К своим двадцати восьми годам Люк Янсен воплотил в себе все пороки и добродетели, неподдельную боль, настоящую трагедию и даже истинную любовь.
Казалось, о нем уже было известно все.
Мать — американка, отец — швейцарец. Плод любви ипохондрички и интроверта, он не унаследовал от них ровным счетом ничего, а талант, видать, от бога упал.
Поздний ребенок, испорченный ребенок.
С детства писал трагичные мелодии и разбирался в печали лучше, чем в математике. Окончив школу, уехал в Берлин, чтобы покорить своим роковым баритоном весь мир.
Вообще-то Люк был с группой, которую экспромтом сколотил в тринадцать лет. Но остальных членов этого коллектива, играющего готический хэви-метал, воспринимали как спокойный фон, на котором можно бесконечно любоваться голым торсом фронтмена.
Известно, что первая и главная любовь его жизни трагически скончалась. Может, поэтому он пересидел на всевозможной наркоте, но нашел в себе силы, чтобы завязать. Считает, что истинная красота заключается в трагедии. Воспевает смерть, секс и вечную любовь.
Все мелодии были пронизаны печалью, а его голос периодически искренне срывался. Лирика изобиловала цитатами из Библии и какими-то мутными отсылками к Шарлю Бодлеру, мелькали и мотивы легкой некрофилии, но готов в этом не упрекают.
Говорят, Люк спал в гробу и любил гулять по кладбищам. Возможно, встречался с датской рок-певицей Азазель (папарацци ловили их пару раз на прогулках в темных очках). Не гнушался спать и с фанатками, но дозированно.
Поклонницы без устали караулили Люка у отелей, концертных залов и даже у забора его дома. Сублимировали и строчили о своем кумире эротические фанфики. На экранах и постерах он казался таким прекрасным, одиноким — и одновременно развратным и порочным… таким… таким… На этой ноте фанатки издавали писк и закатывали глаза в обрамлении черной подводки.
Его навязчивый зеленый взгляд преследовал с каждого билборда и призывал вас стать частью его летаргического культа.
Люк стал самопровозглашенной истиной, обещанием, данным на века, и самой пленительной загадкой.
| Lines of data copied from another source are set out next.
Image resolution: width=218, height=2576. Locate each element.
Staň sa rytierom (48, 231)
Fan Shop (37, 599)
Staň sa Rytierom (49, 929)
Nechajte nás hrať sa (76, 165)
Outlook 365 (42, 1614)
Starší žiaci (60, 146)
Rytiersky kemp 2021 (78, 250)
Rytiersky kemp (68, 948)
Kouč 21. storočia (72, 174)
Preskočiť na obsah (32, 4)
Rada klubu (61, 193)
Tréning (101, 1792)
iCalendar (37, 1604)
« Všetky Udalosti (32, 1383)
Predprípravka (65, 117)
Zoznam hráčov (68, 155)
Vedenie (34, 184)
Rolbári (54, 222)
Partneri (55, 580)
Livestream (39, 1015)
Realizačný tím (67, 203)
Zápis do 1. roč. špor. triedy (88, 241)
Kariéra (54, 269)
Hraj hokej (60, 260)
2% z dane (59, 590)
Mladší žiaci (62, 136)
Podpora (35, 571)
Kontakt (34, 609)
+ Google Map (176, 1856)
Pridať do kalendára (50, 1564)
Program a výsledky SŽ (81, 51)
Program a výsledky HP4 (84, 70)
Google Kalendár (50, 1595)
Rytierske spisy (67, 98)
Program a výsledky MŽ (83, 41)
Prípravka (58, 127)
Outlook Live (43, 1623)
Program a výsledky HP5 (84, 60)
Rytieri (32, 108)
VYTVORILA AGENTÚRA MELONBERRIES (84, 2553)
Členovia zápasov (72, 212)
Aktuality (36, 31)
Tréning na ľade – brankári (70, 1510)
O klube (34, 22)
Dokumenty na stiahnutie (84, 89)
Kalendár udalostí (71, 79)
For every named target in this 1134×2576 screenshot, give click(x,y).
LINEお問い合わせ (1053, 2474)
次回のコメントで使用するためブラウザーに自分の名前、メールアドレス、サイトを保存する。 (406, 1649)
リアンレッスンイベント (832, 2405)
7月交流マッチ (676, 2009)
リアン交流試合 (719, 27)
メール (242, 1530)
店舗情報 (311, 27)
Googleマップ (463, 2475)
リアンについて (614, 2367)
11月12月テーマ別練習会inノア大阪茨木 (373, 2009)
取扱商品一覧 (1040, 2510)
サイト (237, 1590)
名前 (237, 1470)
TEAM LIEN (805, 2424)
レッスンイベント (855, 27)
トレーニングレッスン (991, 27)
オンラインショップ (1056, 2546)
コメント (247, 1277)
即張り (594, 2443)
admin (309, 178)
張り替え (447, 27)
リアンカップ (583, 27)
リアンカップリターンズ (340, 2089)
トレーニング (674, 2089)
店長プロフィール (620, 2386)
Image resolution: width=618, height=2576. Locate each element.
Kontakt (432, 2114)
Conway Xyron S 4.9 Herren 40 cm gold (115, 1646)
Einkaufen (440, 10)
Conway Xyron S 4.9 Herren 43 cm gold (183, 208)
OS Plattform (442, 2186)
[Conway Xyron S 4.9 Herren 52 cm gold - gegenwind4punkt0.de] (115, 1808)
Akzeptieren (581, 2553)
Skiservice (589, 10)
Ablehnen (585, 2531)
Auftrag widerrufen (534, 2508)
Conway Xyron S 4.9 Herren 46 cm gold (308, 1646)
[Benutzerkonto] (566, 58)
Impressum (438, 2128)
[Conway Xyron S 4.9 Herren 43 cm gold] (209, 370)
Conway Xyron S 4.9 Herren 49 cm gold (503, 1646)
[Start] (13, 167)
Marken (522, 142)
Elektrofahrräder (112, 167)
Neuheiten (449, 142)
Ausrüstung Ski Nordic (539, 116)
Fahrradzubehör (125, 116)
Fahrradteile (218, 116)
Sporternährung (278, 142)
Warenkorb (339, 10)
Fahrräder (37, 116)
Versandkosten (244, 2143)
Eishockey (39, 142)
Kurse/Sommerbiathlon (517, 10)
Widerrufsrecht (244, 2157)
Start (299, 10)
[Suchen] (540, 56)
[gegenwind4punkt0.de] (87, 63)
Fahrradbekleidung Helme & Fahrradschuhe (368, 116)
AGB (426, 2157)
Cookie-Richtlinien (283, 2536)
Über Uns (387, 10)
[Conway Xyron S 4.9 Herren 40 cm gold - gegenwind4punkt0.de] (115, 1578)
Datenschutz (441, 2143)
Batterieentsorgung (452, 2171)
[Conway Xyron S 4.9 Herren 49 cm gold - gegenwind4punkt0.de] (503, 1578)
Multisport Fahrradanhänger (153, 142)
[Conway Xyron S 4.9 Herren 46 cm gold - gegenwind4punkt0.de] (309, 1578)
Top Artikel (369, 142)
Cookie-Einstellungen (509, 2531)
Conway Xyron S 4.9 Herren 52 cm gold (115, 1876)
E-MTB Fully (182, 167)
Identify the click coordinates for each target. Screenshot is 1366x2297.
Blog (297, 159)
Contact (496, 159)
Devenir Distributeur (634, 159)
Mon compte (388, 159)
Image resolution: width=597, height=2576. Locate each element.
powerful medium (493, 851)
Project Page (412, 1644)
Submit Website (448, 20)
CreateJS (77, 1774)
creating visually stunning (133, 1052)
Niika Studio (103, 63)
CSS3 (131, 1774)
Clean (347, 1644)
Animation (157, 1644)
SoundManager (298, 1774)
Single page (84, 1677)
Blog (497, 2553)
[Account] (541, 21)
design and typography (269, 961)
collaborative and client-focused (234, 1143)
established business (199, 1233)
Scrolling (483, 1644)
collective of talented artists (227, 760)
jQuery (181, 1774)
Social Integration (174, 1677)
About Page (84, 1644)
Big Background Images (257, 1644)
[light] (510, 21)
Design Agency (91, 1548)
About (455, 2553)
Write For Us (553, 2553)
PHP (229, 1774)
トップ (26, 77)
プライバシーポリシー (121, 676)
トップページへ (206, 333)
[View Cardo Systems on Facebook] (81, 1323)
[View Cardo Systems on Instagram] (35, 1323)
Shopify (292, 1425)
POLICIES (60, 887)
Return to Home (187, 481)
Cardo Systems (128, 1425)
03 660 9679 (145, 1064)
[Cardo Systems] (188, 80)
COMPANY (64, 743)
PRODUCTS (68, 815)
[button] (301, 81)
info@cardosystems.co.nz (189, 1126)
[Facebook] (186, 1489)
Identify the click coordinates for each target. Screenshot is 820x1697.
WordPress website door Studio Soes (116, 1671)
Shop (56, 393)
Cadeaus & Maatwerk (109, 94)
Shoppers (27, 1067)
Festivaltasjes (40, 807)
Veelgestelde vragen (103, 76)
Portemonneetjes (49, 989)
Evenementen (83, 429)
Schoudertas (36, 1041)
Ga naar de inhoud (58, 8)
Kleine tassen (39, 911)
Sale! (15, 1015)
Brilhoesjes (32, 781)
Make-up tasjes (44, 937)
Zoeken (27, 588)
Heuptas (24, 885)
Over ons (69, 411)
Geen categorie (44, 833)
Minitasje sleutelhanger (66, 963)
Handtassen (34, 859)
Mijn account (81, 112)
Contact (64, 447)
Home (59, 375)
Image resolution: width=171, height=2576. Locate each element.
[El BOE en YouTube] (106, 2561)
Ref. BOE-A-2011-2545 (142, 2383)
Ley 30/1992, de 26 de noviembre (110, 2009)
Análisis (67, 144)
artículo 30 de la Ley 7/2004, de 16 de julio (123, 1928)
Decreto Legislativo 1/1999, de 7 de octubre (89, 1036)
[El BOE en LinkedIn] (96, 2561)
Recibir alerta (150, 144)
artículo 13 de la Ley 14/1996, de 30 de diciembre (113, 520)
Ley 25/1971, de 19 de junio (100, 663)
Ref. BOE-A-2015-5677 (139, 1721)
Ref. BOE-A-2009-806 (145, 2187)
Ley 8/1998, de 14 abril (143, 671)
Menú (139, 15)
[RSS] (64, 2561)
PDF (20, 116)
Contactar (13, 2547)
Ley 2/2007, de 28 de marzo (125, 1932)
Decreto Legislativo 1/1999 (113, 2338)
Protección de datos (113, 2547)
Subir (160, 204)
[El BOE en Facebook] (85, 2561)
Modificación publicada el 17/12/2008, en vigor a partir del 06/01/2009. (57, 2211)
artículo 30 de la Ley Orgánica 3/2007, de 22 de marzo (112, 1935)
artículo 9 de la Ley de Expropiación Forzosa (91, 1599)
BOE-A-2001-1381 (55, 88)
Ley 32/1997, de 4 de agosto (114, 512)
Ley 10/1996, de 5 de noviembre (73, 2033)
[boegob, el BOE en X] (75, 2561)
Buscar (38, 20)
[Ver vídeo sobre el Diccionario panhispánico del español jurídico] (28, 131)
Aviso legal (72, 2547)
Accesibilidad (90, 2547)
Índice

Был ли он пастырем нового поколения или же очередной прихотью моды?
Фанатки об этом не задумывались — и правильно делали. Они просто восхищались им, свято веря, что в один прекрасный день они встретятся. И каждая из них надеялась, что именно она излечит его разбитое сердце и страдающую душу, станет для него ангелом любви, милосердия и преданности.